Cem Yılmaz mı daha komik, bakanlar mı?

Türkiye siyasi tarihi kavga ve gerginlikler kadar esprili durumlarla da doludur. Ancak AKP iktidarı ve bakanları geldiğinden beri gülemez olduk. Çünkü onların ağzından dökülen her laf, onlara oy vermeyen yüzde 50 'azınlık' için bir tehdide dönüşüyor. Ama belki de suç bizde, onları gereğinden fazla ciddiye almakla hata ediyoruz...

Yayınlanma: 24.06.2012 - 07:24
Abone Ol google-news

Onlar konuşuyor, biz tartışıyoruz. Bazen öyle şeyler söylüyorlar ki yanlış duyduğumuzu düşünüyor, doğru olduğunu anlayınca hayrete ama çoğunlukla kızgınlığa sürükleniyoruz. Kimlerden mi bahsediyorum, hükümetimizin neferlerinden, bakanlardan ve tabii ki Başbakan’dan. AKP hükümetinin icraatlarının, neo-liberalizmin vahşiliğinin ve dolayısıyla tehlikenin farkındayım, ancak bazen, mahallede çocukların birbirlerine laf yetiştirmelerini andıran bu söylemleri ve dolayısıyla iktidarı bu kadar ciddiye alarak yanlış mı yapıyoruz, diye düşünmekten de kendimi alamıyorum. Sonuçta Cem Yılmaz'a taş çıkartacak söylemler bunlar. Okuyun, bakalım hak verecek misiniz?

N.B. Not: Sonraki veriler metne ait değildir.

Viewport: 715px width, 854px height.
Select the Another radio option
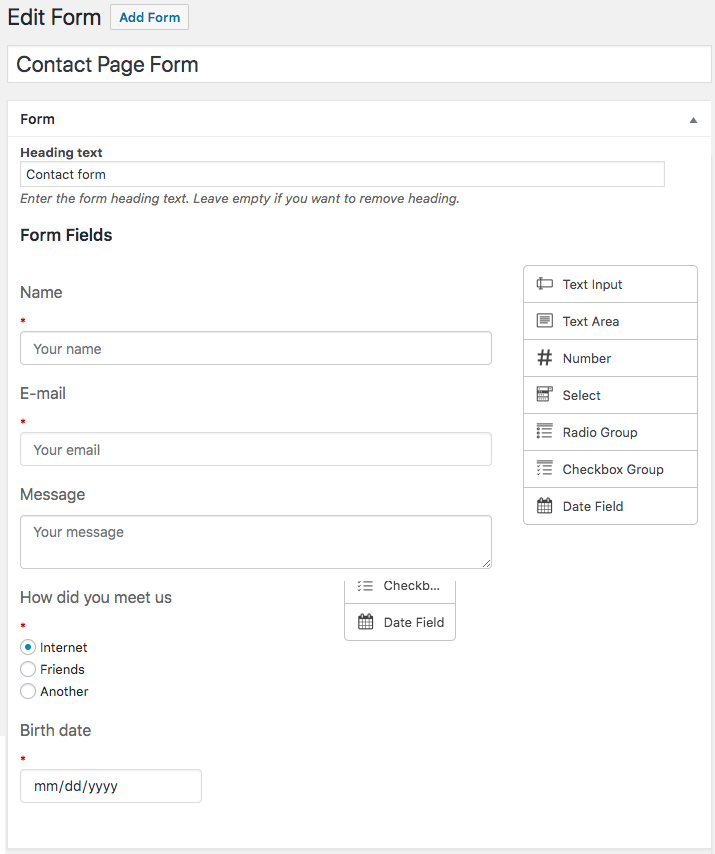pos(28,691)
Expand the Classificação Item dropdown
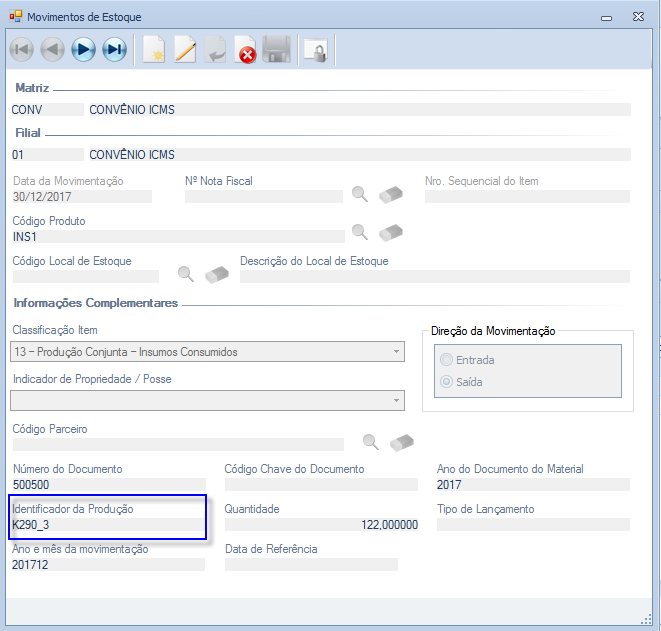This screenshot has width=661, height=631. tap(397, 352)
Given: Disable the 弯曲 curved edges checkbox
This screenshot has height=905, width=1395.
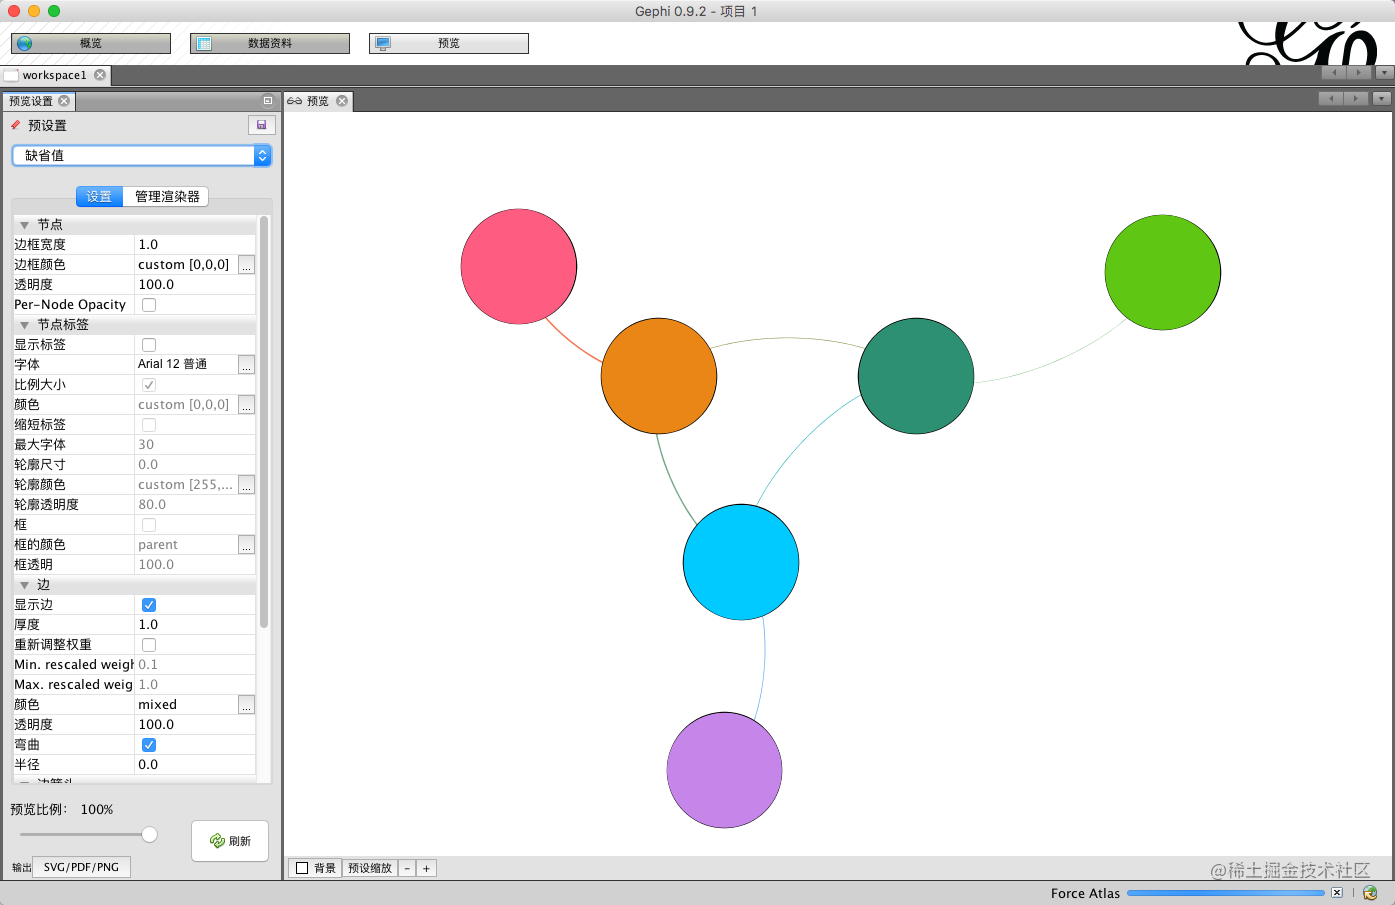Looking at the screenshot, I should coord(148,744).
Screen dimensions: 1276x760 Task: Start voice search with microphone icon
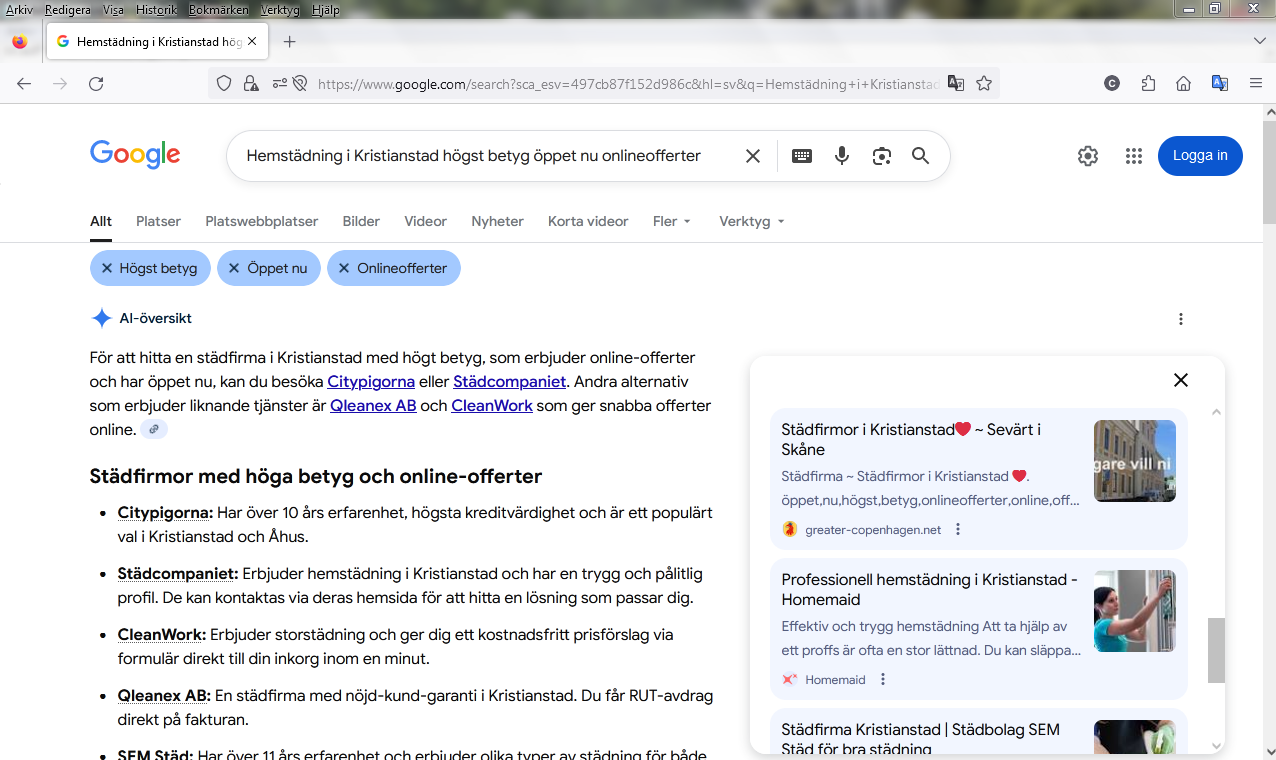(842, 156)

Bağış kamyon sürdü, Leonardo Vinci

Kim bilir kaç kere izledi o videoyu, kuşkusuz hepsinde çok güldü. Sonunda olan oldu, kafasında nasıl bir yer ettiyse, sinirlendiği ilk anda dışa vurdu: “Oğlum bak git”. Kendisine meydan okuyan bir çocuğu bu lafla ikaz edip, sonunda sopasıyla başını yaran bir çöpçünün, sosyal medyada çok tutulan videosuna ait bu sözleri, Türkiye-AB Karma Parlamento Komisyonu toplantısında PVV parlamenteri Barry Madlener’a söyledi, AB Bakanı ve Başmüzakereci Egemen Bağış. Bu ilk icraatı değil, geçen yıl da kendisine karikatür veren yine aynı milletvekiline “Al onu müsait bir yere koy” demişti. Avrupa Parlamentosu’nda düzenlenen “Dini Özgürlükler: Türkiye’nin AB’ye Köprüsü” konferansındaysa Türkiye’deki gayri Müslimlerin nüfusunun artması için önerisi de evlere şenlikti: “Başbakan’ın üç çocuk yapın önerisine uyun.”

Sadece “içeri”ye önerilerde bulunsa iyi, Prens William’a da düğününden sonra fındık gönderdi, kendi deyimiyle “üç çocuğun önemini dünyaya anlatmak” için! Ama durun, asıl bomba şimdi geliyor. “Mesleki Eğitimde Yeni Fırsatlar: Leonardo da Vinci Programı'nın Mesleki Hareketliliğe Katkısı” konulu izleme toplantısında en bomba konuşmasını yaptı: “Geçen gün kamyon sürdüm, Leonardo da vinci”.

Bakıyor, bulamıyor

Hava soğuk, sıfır derecenin altında… Başbakan Yardımcısı Beşir Atalay’ın (solda) “Potansiyelimizi görmek istediğimiz için dışarıdan yardım kabul etmedik” dediği Van depreminden “kendi potansiyelleri”yle kurtulmayı başaranlar, ikinci bir sınavdan geçiyor, donmaktan kurtulmaya çalışıyor. İçişleri Bakanımız İdris Naim Şahin teftişte. Vay, çadırkentte tatlı bile dağıtılıyormuş; tulumba, baklava, bülbül yuvası… Nasıl ağzı sulanmasın Şahin’in; Diyanet İşleri Başkanı Prof. Dr. Mehmet Görmez’e “Sayın Başkanım yani biz de bir çadırla burada bir mekân tutalım” demesin de ne yapsın! Ama sadece tatlıya içi gitse iyi, çadırları da kıskanıyor: “Koskocaman sarayda oturuyorsunuz hiç gel dediğiniz yok”.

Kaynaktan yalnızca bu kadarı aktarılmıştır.